(Provided material):
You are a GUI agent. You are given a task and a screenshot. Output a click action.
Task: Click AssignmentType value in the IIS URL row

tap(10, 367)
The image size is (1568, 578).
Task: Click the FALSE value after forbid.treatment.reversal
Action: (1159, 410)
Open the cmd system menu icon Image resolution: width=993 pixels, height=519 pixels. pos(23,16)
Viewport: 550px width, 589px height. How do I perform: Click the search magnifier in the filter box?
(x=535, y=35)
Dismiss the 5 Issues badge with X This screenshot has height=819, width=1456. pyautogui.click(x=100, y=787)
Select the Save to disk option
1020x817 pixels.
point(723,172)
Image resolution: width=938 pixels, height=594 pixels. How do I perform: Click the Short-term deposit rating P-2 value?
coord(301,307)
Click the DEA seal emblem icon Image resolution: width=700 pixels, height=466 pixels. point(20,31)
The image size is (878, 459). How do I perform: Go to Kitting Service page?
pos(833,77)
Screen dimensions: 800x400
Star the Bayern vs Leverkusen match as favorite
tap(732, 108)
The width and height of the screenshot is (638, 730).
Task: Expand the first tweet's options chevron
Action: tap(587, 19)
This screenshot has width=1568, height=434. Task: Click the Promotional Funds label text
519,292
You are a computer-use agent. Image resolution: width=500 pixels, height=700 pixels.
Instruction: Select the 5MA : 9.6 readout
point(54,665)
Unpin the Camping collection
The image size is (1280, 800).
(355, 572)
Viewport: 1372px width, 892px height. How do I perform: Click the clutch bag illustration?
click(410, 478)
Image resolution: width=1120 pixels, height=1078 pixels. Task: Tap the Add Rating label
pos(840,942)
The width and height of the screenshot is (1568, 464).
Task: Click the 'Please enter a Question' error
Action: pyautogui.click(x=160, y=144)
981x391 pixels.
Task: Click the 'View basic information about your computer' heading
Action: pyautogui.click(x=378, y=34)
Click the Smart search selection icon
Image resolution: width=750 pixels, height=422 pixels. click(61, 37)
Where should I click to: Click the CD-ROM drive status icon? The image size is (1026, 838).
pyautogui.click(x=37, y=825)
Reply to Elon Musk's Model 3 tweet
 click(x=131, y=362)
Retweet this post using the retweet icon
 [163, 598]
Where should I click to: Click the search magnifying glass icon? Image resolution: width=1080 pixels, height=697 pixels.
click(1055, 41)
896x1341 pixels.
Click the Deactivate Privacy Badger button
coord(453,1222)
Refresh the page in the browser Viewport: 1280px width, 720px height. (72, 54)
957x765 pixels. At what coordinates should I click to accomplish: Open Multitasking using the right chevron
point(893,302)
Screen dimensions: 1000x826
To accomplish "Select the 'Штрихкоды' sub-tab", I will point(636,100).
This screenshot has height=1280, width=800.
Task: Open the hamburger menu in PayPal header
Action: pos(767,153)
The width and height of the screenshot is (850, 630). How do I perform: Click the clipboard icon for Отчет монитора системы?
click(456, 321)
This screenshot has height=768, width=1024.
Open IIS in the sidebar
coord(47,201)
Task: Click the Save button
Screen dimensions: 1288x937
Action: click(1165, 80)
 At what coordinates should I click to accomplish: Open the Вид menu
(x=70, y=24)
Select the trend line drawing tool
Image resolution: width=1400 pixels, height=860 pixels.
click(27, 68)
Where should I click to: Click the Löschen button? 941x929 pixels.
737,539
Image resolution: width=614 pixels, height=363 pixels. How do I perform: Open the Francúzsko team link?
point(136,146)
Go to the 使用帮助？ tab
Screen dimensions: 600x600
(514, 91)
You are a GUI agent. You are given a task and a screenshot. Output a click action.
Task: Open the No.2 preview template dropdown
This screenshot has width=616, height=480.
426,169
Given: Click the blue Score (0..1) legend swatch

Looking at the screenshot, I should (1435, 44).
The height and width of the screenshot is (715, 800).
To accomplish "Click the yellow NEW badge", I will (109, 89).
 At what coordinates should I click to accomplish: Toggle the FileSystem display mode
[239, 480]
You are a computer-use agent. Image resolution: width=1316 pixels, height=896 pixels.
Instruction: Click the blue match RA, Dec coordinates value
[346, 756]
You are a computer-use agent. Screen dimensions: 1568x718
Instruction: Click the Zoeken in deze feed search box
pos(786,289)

(Task statement):
Copy all of the data above line for line, without changing anything.

(Written answer):
You are a GUI agent. You are given a task and a screenshot. Output a click action.
Task: Click AssignmentType value in the IIS URL row

tap(10, 367)
The image size is (1568, 578).
Task: Click the FALSE value after forbid.treatment.reversal
Action: (1159, 410)
Open the cmd system menu icon Image resolution: width=993 pixels, height=519 pixels. pos(23,16)
Viewport: 550px width, 589px height. How do I perform: Click the search magnifier in the filter box?
(x=535, y=35)
Dismiss the 5 Issues badge with X This screenshot has height=819, width=1456. pyautogui.click(x=100, y=787)
Select the Save to disk option
1020x817 pixels.
point(723,172)
Image resolution: width=938 pixels, height=594 pixels. How do I perform: Click the Short-term deposit rating P-2 value?
coord(301,307)
Click the DEA seal emblem icon Image resolution: width=700 pixels, height=466 pixels. point(20,31)
The image size is (878, 459). How do I perform: Go to Kitting Service page?
pos(833,77)
Screen dimensions: 800x400
Star the Bayern vs Leverkusen match as favorite
tap(732, 108)
The width and height of the screenshot is (638, 730).
Task: Expand the first tweet's options chevron
Action: tap(587, 19)
This screenshot has width=1568, height=434. Task: Click the Promotional Funds label text
519,292
You are a computer-use agent. Image resolution: width=500 pixels, height=700 pixels.
Instruction: Select the 5MA : 9.6 readout
point(54,665)
Unpin the Camping collection
The image size is (1280, 800).
(355, 572)
Viewport: 1372px width, 892px height. How do I perform: Click the clutch bag illustration?
click(410, 478)
Image resolution: width=1120 pixels, height=1078 pixels. Task: Tap the Add Rating label
pos(840,942)
The width and height of the screenshot is (1568, 464).
Task: Click the 'Please enter a Question' error
Action: pyautogui.click(x=160, y=144)
981x391 pixels.
Task: Click the 'View basic information about your computer' heading
Action: pyautogui.click(x=378, y=34)
Click the Smart search selection icon
Image resolution: width=750 pixels, height=422 pixels. click(61, 37)
Where should I click to: Click the CD-ROM drive status icon? The image size is (1026, 838).
pyautogui.click(x=37, y=825)
Reply to Elon Musk's Model 3 tweet
 click(x=131, y=362)
Retweet this post using the retweet icon
 [163, 598]
Where should I click to: Click the search magnifying glass icon? Image resolution: width=1080 pixels, height=697 pixels.
click(1055, 41)
896x1341 pixels.
Click the Deactivate Privacy Badger button
coord(453,1222)
Refresh the page in the browser Viewport: 1280px width, 720px height. (72, 54)
957x765 pixels. At what coordinates should I click to accomplish: Open Multitasking using the right chevron
point(893,302)
Screen dimensions: 1000x826
To accomplish "Select the 'Штрихкоды' sub-tab", I will point(636,100).
This screenshot has height=1280, width=800.
Task: Open the hamburger menu in PayPal header
Action: pos(767,153)
The width and height of the screenshot is (850, 630). How do I perform: Click the clipboard icon for Отчет монитора системы?
click(456, 321)
This screenshot has height=768, width=1024.
Open IIS in the sidebar
coord(47,201)
Task: Click the Save button
Screen dimensions: 1288x937
Action: click(1165, 80)
 At what coordinates should I click to accomplish: Open the Вид menu
(x=70, y=24)
Select the trend line drawing tool
Image resolution: width=1400 pixels, height=860 pixels.
click(27, 68)
Where should I click to: Click the Löschen button? 941x929 pixels.
737,539
Image resolution: width=614 pixels, height=363 pixels. How do I perform: Open the Francúzsko team link?
point(136,146)
Go to the 使用帮助？ tab
Screen dimensions: 600x600
(514, 91)
You are a GUI agent. You are given a task and a screenshot. Output a click action.
Task: Open the No.2 preview template dropdown
This screenshot has width=616, height=480.
426,169
Given: Click the blue Score (0..1) legend swatch

Looking at the screenshot, I should (1435, 44).
The height and width of the screenshot is (715, 800).
To accomplish "Click the yellow NEW badge", I will (109, 89).
 At what coordinates should I click to accomplish: Toggle the FileSystem display mode
[239, 480]
You are a computer-use agent. Image resolution: width=1316 pixels, height=896 pixels.
Instruction: Click the blue match RA, Dec coordinates value
[346, 756]
You are a computer-use agent. Screen dimensions: 1568x718
Instruction: Click the Zoeken in deze feed search box
pos(786,289)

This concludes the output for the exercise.